14 February 2017

Tackle discontent in J&K, Valley fragile


In the absence of pellet guns, the renewed use of live ammunition can only be cause for concern.

Army personnel along with a sniper dog move towards the house where militants were hiding during an encounter at Frisal area of Kulgam district of south Kashmir. (Photo: PTI)

The raid by the Army on a house in the Kulgam area of south Kashmir, in which four militants, a civilian and two jawans were killed on Sunday, shows the security situation in the Valley continues to be fragile. Militants being holed up inside a house is not a surprise. But the worrying part is that the local population came out in protest against the security forces’ action, and reports from two hospitals suggest a dozen civilians sustained bullet injuries. While more confirmation of these details may be required, this suggests in the first instance that the use of pellet guns may have been discontinued by the security establishment. These had caused injuries to the eyes, and there were also cases of blindness resulting from the action of the security forces against protesting civilian mobs in the Valley late last year following the killing of militant commander Burhan Wani.

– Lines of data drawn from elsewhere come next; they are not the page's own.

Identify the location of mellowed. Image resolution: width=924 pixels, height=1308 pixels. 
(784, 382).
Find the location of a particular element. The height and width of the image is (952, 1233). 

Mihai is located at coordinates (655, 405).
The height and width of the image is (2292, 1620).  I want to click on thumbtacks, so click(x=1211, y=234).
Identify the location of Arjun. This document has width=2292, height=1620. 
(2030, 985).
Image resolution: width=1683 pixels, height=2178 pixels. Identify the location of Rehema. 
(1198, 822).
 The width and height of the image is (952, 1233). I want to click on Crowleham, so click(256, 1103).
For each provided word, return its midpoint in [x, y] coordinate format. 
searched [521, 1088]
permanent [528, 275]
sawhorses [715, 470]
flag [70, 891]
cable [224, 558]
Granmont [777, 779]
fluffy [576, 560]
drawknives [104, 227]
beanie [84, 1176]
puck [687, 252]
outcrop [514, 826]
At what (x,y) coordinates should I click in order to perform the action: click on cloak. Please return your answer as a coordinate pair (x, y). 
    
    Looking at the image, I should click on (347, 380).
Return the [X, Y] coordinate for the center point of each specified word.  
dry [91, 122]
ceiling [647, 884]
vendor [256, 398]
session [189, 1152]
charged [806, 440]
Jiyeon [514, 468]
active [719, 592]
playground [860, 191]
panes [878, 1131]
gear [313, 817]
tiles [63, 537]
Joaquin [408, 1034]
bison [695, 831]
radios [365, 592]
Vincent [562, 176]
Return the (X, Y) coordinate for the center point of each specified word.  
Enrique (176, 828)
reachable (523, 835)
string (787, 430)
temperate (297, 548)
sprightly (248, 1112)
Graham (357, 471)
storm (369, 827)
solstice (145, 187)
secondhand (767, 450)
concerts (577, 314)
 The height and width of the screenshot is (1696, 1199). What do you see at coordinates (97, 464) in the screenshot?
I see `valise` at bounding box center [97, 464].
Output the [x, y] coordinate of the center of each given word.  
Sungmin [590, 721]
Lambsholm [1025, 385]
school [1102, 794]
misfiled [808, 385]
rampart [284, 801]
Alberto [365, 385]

In the absence of pellet guns, the renewed use of live ammunition — if the hospital records quoted in the media are correct — can only be cause for concern. Fortunately, there were no deaths. Else, the situation could have turned explosive.

Still, the civilian protests after anti-militant operations is indicative of the public mood against the government, which apparently continues to be hostile. The most proximate cause of this is that there has been no political initiative on the government’s part after the months-long Valley-wide protests that erupted in early July after Wani was killed in an encounter during a raid on a house in an orchard in south Kashmir.

This part of the Valley appears to be in the grip of militant activity. Home-grown militants have begun to once again fill the ranks of not only the Hizbul Mujahideen, a local Kashmiri group, but also the Lashkar-e-Tayyaba, whose headquarters is near Lahore in Pakistan. According to official estimates disseminated in the media, in recent months about 60 local youth have been drawn to the militant outfits. Such tendencies will be hard to quell in the absence of carefully designed political steps taken by the government. The Mehbooba Mufti government is evidently hamstrung in the absence of an understanding between the PDP and the BJP, the ruling coalition partners in J&K, which seem to be on differing wavelengths.

Ms Mufti’s PDP, which appears to have courted great unpopularity after last year’s protests, seems to be in the process of trying to recover lost ground within its constituency in Kashmir. The BJP, on the other hand, appears insensitive to local sentiments in the Valley, and instead prefers to appease its constituency in the state’s Jammu region. The coalition partners need to patch up urgently before concerted political steps can be taken in Kashmir.